* [SUPPLIED DATA]:
++++++++

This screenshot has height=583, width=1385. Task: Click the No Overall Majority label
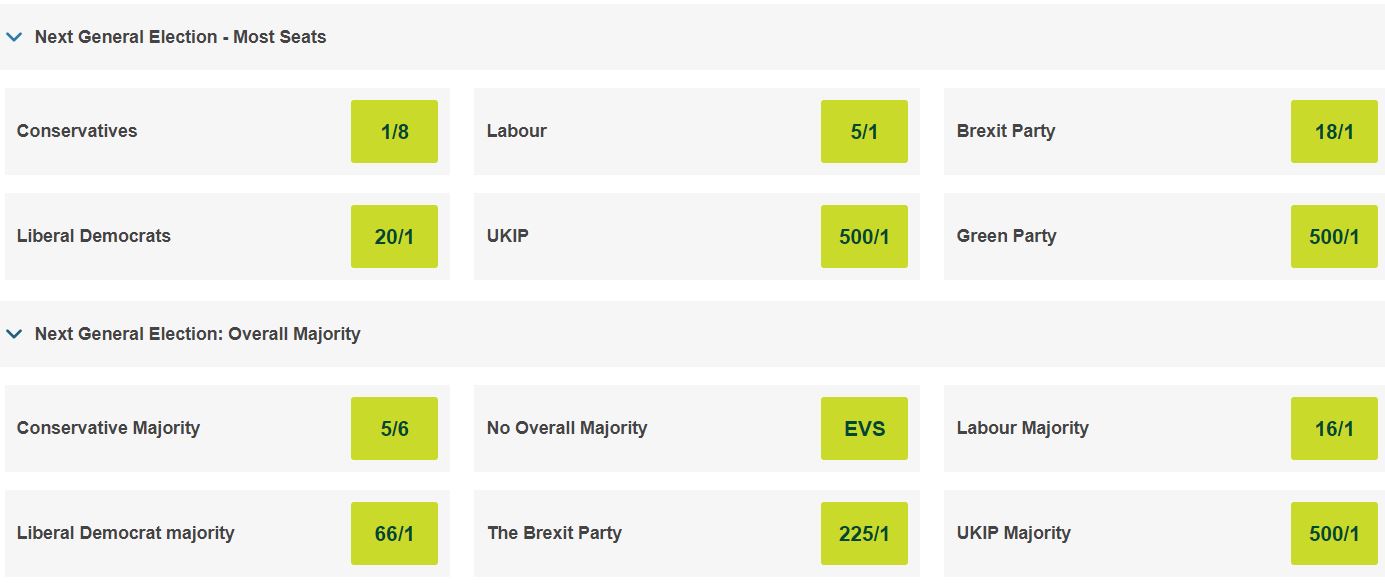click(x=567, y=428)
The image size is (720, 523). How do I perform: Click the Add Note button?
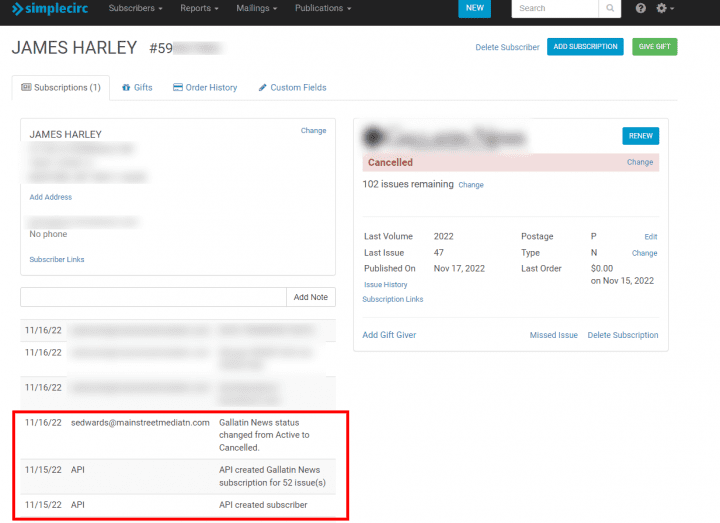pos(311,297)
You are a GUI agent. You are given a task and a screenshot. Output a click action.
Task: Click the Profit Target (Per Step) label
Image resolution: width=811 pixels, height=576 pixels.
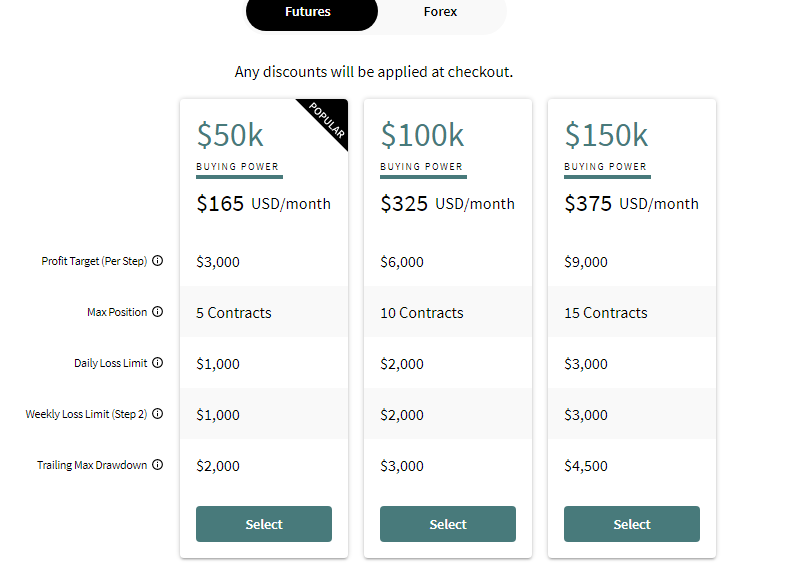(x=94, y=261)
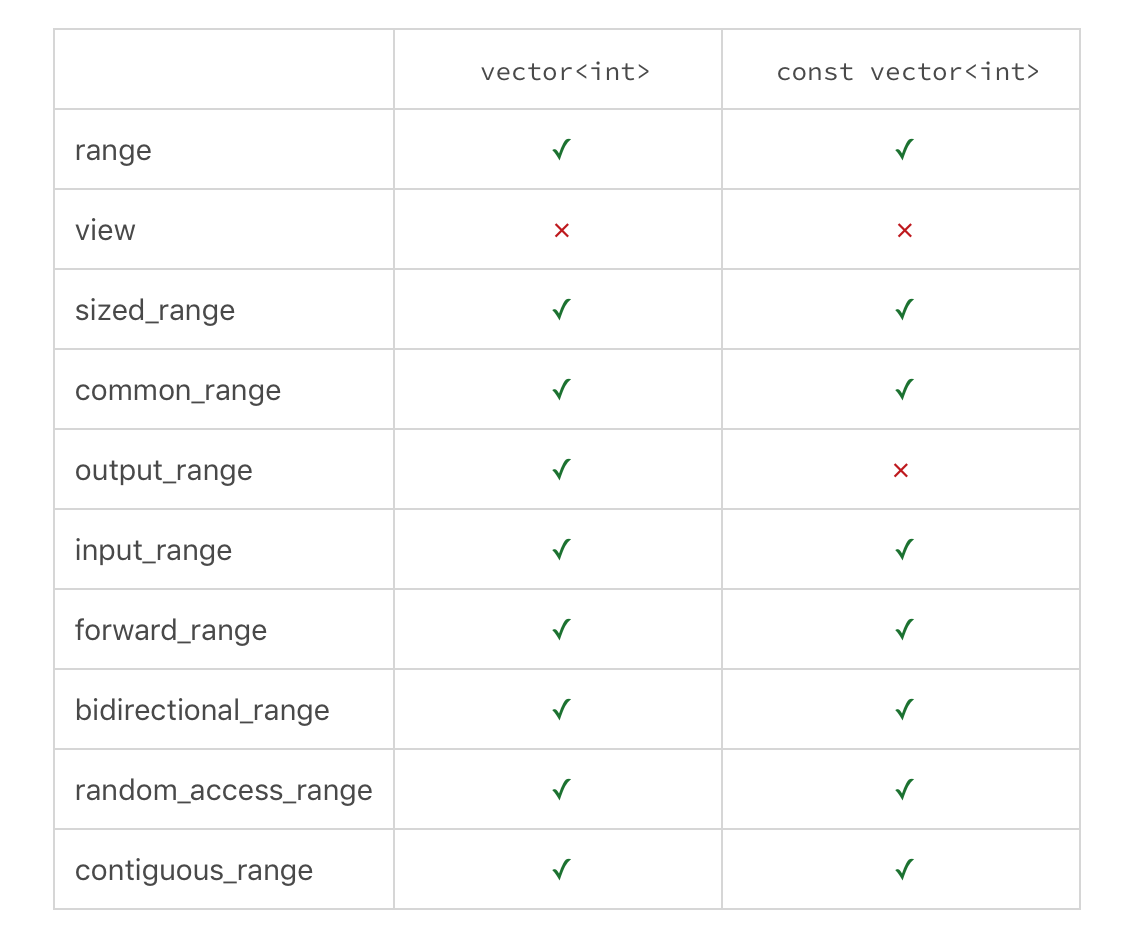Click the output_range row label
Viewport: 1142px width, 934px height.
[163, 471]
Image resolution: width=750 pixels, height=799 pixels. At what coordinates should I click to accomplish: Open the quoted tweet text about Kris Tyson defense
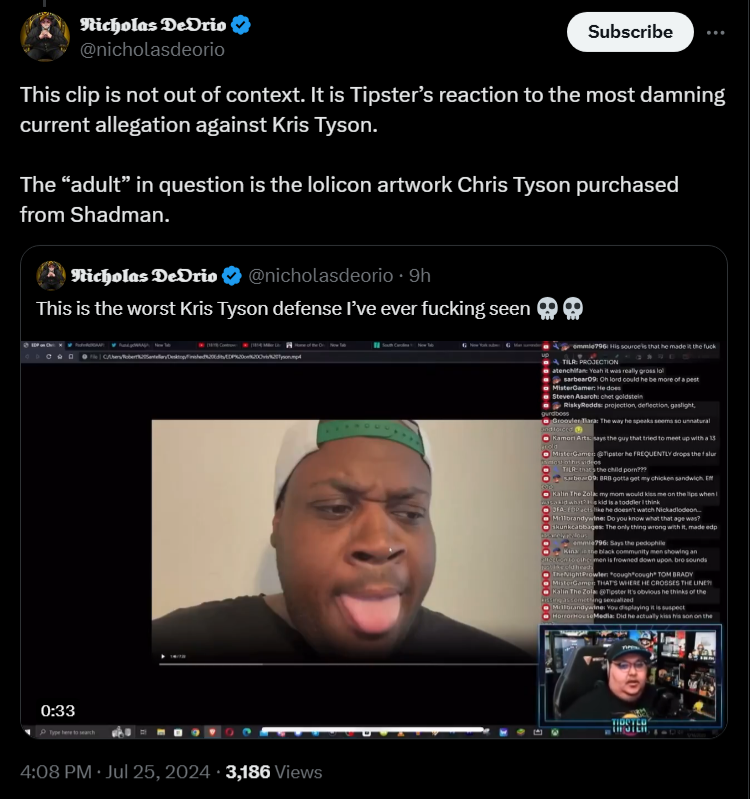tap(283, 309)
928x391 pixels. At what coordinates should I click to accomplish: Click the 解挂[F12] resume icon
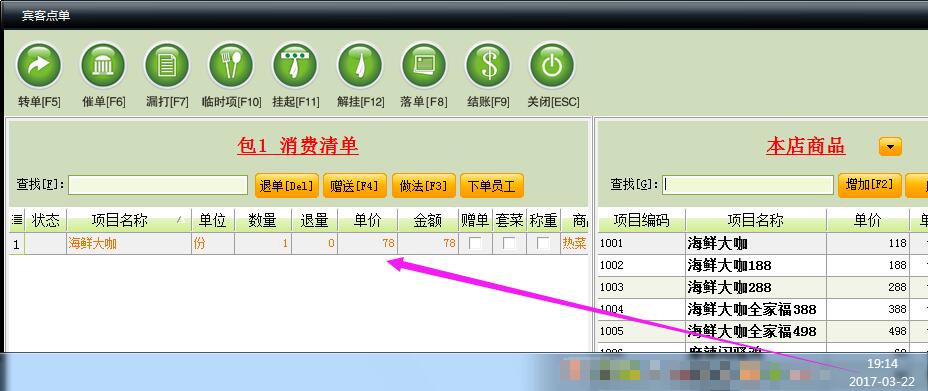[360, 65]
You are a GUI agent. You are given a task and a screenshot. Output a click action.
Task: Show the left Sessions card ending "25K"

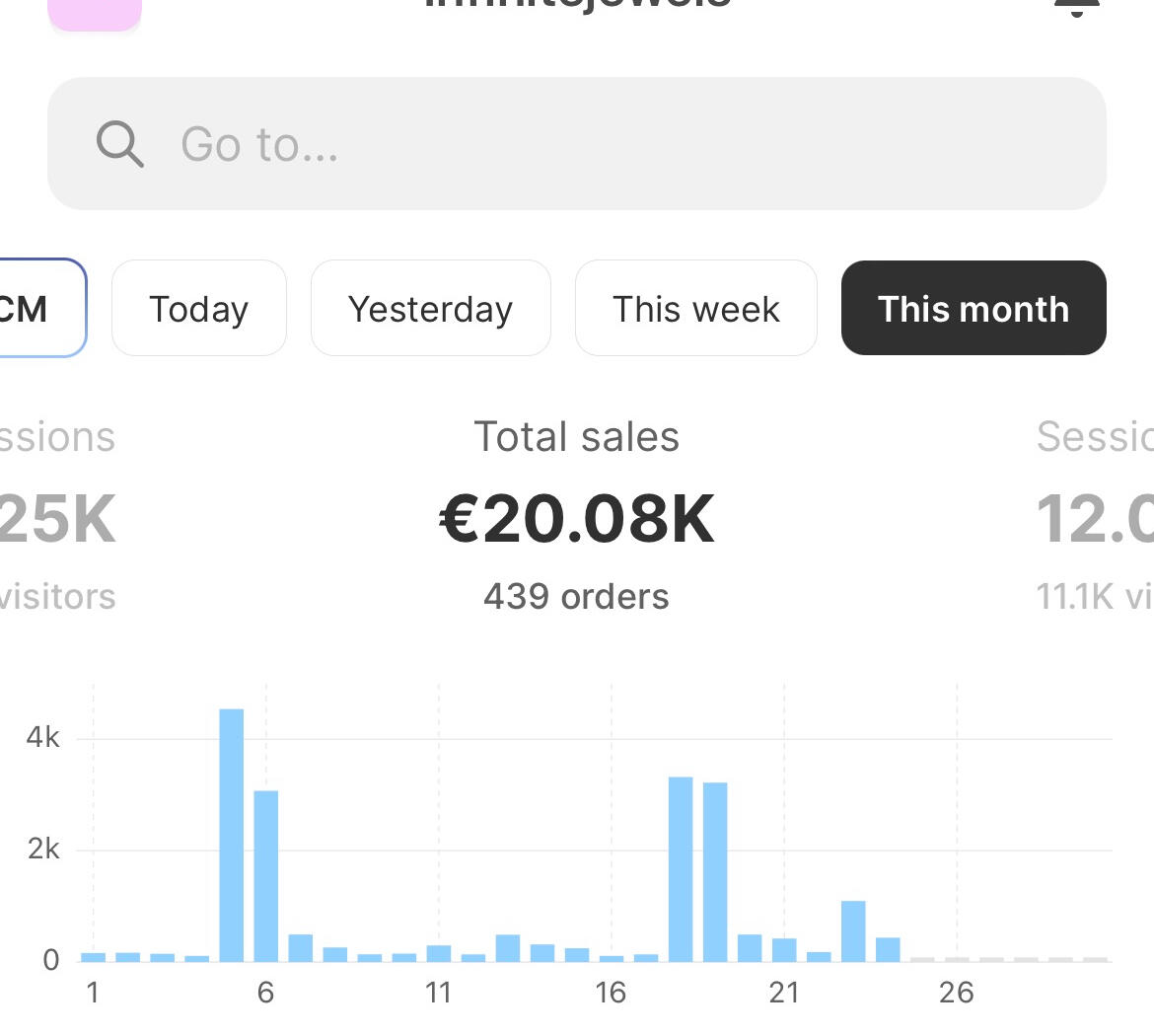[x=57, y=520]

++++++++

* [EXERCISE DETAILS]: All lines from the one containing "Image resolution: width=811" through the final line of the entries above are to be copied exactly; the pictures are not.

* [REPLY]:
Image resolution: width=811 pixels, height=576 pixels.
(x=94, y=261)
Click the output_range row label
Viewport: 1142px width, 934px height.
[163, 471]
Image resolution: width=750 pixels, height=799 pixels. At what coordinates should I click to accomplish: Open the quoted tweet text about Kris Tyson defense
tap(283, 309)
928x391 pixels. At what coordinates should I click to accomplish: Click the 解挂[F12] resume icon
[360, 65]
You are a GUI agent. You are given a task and a screenshot. Output a click action.
Task: Show the left Sessions card ending "25K"

[x=57, y=520]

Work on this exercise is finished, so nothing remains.